À faire:
1. Recopiez tout le passage du texte sur la campagne du Crips, depuis « C’est sur le » jusqu'à « la campagne: jaccepte.org. ».
2. D'après le texte sur la campagne du Crips, combien de cartes ont été distribuées ?
3. Rédigez la suite du texte sur la campagne du Crips contre la sérophobie, à partir de sa dernière phrase.

*** Extrait

C’est sur le terrain de la vie intime que le Crips s’attache désormais à défendre les personnes séropositives. Plus de 50% des gays concernés vivent seuls, relève l’organisme, pour qui la sérophobie est l’une des raisons principales de cette situation. Dans une campagne débutée ce week-end lors de la Marche des fiertés à Paris, l’organisation s’est évertuée à faire passer le message qu’accepter les personnes séropositives est aussi un moyen de protection. «Parce que je sais qu’avoir peur des personnes séropositives, c’est m’empêcher de parler du VIH et donc ne pas pouvoir adapter mes pratiques pour réduire les risques de transmission…», peut-on lire sur une des sept cartes qui ont été distribuées. Les autres peuvent être consultées sur le site officiel de la campagne: jaccepte.org.

******
*** Entrées de données

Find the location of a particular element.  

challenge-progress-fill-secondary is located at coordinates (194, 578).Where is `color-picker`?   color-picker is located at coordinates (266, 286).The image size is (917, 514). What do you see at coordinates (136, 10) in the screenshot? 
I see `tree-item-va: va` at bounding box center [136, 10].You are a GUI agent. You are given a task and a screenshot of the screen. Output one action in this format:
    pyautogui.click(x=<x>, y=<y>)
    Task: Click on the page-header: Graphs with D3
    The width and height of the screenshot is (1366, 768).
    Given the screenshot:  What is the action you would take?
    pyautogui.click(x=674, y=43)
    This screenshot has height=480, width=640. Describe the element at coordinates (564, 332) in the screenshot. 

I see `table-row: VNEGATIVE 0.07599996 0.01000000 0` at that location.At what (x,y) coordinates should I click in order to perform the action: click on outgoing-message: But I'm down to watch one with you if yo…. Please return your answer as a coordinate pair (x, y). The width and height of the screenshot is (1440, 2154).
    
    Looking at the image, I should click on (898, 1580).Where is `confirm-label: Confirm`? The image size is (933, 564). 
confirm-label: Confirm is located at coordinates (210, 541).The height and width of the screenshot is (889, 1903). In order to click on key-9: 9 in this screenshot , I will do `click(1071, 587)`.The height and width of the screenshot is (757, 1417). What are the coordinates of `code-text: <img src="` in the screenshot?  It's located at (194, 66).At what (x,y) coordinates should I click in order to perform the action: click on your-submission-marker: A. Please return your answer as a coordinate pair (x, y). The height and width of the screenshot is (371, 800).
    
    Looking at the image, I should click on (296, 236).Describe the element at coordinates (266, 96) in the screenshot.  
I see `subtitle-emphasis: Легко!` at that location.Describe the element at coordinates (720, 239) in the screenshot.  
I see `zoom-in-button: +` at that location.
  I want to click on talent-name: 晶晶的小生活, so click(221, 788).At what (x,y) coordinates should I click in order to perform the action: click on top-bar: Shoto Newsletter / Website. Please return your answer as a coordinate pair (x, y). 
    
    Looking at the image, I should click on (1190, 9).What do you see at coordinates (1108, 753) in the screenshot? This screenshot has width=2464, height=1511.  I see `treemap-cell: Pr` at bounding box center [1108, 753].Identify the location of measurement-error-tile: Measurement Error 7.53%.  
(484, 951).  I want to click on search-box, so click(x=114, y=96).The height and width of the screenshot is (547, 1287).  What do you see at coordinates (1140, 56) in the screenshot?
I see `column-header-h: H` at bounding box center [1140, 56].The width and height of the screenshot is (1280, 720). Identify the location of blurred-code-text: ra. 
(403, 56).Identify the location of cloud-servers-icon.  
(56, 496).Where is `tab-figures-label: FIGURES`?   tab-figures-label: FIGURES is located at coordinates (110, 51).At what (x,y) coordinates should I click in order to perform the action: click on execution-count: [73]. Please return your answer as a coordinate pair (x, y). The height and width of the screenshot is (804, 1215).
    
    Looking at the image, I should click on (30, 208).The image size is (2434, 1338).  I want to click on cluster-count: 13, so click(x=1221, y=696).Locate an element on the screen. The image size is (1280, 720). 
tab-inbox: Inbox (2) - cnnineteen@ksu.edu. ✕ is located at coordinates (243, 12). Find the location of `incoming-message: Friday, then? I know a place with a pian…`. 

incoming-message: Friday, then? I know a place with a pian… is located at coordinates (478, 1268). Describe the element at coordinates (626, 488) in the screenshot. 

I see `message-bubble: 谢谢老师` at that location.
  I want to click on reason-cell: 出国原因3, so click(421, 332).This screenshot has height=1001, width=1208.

******

Résultats:
1.
C’est sur le terrain de la vie intime que le Crips s’attache désormais à défendre les personnes séropositives. Plus de 50% des gays concernés vivent seuls, relève l’organisme, pour qui la sérophobie est l’une des raisons principales de cette situation. Dans une campagne débutée ce week-end lors de la Marche des fiertés à Paris, l’organisation s’est évertuée à faire passer le message qu’accepter les personnes séropositives est aussi un moyen de protection. «Parce que je sais qu’avoir peur des personnes séropositives, c’est m’empêcher de parler du VIH et donc ne pas pouvoir adapter mes pratiques pour réduire les risques de transmission…», peut-on lire sur une des sept cartes qui ont été distribuées. Les autres peuvent être consultées sur le site officiel de la campagne: jaccepte.org.

2. Sept cartes.

3.
Un badge figurant un bouton rose traversé d’un signe égal s’adresse aux personnes séronégatives soucieuses d’affirmer que dans leurs rapports, le statut sérologique de leur partenaire n’importe pas une fois que l’on a «acquis des stratégies de prévention». «Prévention, plaisir, égalité, dignité, projets de vie, tous ces mots peuvent et doivent se conjuguer ensemble, que l’on soit séropositif ou séronégatif!», estime Jean-Luc Romero-Michel, président du Crips Ile-de-France. En faisant reculer la sérophobie, cette campagne cherche également à permettre aux personnes séropositives de parler plus facilement de leur statut sérologique.